I have attempted the following part from exercise 5.49 in https://www.mat.uniroma2.it/~cannarsa/cam_0607.pdf :
- For every $n \in \mathbb{N}$, let $f_n \colon \mathbb{R} \to \mathbb{R}$ be defined by: $$ f_n(x) = \begin{cases} \frac{1}{2^n} &\text{if $x \in [2^n, 2^{n+1}]$} \\ 0 &\text{otherwise} \end{cases} $$
Show that:
- […]
- $\{f_n\}$ does not converge weakly in $L^1(\mathbb{R})$
Is the following proof correct? Can it be made more concise?
Aiming for a contradiction, suppose that $(f_n)$ does converge weakly in $L^1(\mathbb{R})$, i.e. there is $f \in L^1(\mathbb{R})$ such that $f_n \rightharpoonup f$.
By definition, this means that for all $\phi \in (L^1(\mathbb{R}))^*$, we have $\phi(f_n) \to \phi(f)$.
The dual of $L^1(\mathbb{R})$ contains $L^\infty(\mathbb{R})$ through the following embedding:
$$ \begin{aligned} L^\infty(\mathbb{R}) &\to (L^1(\mathbb{R}))^* \\ g &\mapsto \phi_{g} \end{aligned} $$
where $\phi_g$ is defined by:
$$ \phi_g(h) = \int_\mathbb{R} gh\,\mathrm{d}\mu $$
First we prove that $f$ is non-negative almost everywhere.
Indeed, aiming for a contradiction, suppose it is not.
This means there exists a measurable $A \subseteq \mathbb{R}$ with $f(x) < 0 $ for all $x \in A$.

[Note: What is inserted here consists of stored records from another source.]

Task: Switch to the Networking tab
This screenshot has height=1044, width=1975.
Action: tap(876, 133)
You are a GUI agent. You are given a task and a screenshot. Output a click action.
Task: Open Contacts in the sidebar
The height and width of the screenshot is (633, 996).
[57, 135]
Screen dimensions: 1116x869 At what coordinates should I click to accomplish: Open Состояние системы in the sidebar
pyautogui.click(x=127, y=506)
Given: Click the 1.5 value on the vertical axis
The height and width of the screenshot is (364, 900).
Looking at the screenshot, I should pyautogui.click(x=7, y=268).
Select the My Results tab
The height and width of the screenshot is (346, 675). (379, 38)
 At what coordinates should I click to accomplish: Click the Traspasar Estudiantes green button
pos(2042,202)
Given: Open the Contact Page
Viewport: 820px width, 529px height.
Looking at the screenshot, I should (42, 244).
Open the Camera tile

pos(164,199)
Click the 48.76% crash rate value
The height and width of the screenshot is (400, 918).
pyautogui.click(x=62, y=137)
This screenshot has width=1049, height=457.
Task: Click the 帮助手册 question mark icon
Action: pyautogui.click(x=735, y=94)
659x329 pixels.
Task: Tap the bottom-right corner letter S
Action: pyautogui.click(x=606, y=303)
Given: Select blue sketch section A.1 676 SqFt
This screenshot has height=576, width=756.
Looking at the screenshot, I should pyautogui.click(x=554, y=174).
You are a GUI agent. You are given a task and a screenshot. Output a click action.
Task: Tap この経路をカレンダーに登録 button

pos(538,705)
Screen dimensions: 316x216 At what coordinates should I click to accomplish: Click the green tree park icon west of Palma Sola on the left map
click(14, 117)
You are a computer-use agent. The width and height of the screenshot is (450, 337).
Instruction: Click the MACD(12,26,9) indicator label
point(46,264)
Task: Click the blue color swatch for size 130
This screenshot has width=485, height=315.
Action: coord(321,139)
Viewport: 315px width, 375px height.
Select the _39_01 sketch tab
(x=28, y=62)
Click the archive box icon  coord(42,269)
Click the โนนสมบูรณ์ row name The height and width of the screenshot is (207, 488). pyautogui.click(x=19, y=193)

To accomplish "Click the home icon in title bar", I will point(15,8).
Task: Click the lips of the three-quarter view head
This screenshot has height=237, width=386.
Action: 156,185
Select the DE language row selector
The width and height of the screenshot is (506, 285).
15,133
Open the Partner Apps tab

Let $\chi_A$ denote the characteristic function of $A$, which is in $L^\infty(\mathbb{R})$, and consider $\phi_{\chi_A} \in (L^1(\mathbb{R}))^*$.
On the one hand we have:
$$\phi_{\chi_A}(f) = \int_\mathbb{R} \chi_A f\,\mathrm{d}\mu = \int_A f\,\mathrm{d}\mu < 0$$
On the other hand, for all $n$, since $f_n \ge 0$, we have:
$$\phi_{\chi_A}(f_n) = \int_\mathbb{R} {\chi_A}f_n\,\mathrm{d}\mu = \int_A f_n\,\mathrm{d}\mu \ge 0$$
So $\phi_{\chi_A}(f_n)$ cannot converge to $\phi_{\chi_A}(f)$ as $n \to \infty$, contradicting the assumption that $f_n$ converges weakly to $f$.
Now, we prove that $f$ must in fact be zero almost everywhere.
For any $m \in \mathbb{N}$, consider $g_m := {\chi_{[2^m,2^{m+1}]}} \in L^\infty(\mathbb{R})$ and the corresponding functional $\phi_{g_m} \in (L^1(\mathbb{R}))^*$.
Then:
$$\phi_{g_m}(f_n) = \int_{[2^m, 2^{m+1}]} f_n \,\mathrm{d}\mu = \begin{cases} \frac{1}{2^n} (2^{n+1}-2^n) = 1 &\text{if $n = m$} \\ 0 &\text{otherwise} \end{cases} $$
Hence $\phi_{g_m}(f_n) \to 0$ as $n \to \infty$.
But by hypothesis $\phi_{g_m}(f_n) \to \phi_{g_m}(f)$, so $\phi_{g_m}(f) = 0$.
That is:
$$\int_{[2^m,2^{m+1}]} f\,\mathrm{d}\mu = 0$$
Since we have shown that $f$ is non-negative almost everywhere, this implies it is in fact zero almost everywhere on $[2^m, 2^{m + 1}]$.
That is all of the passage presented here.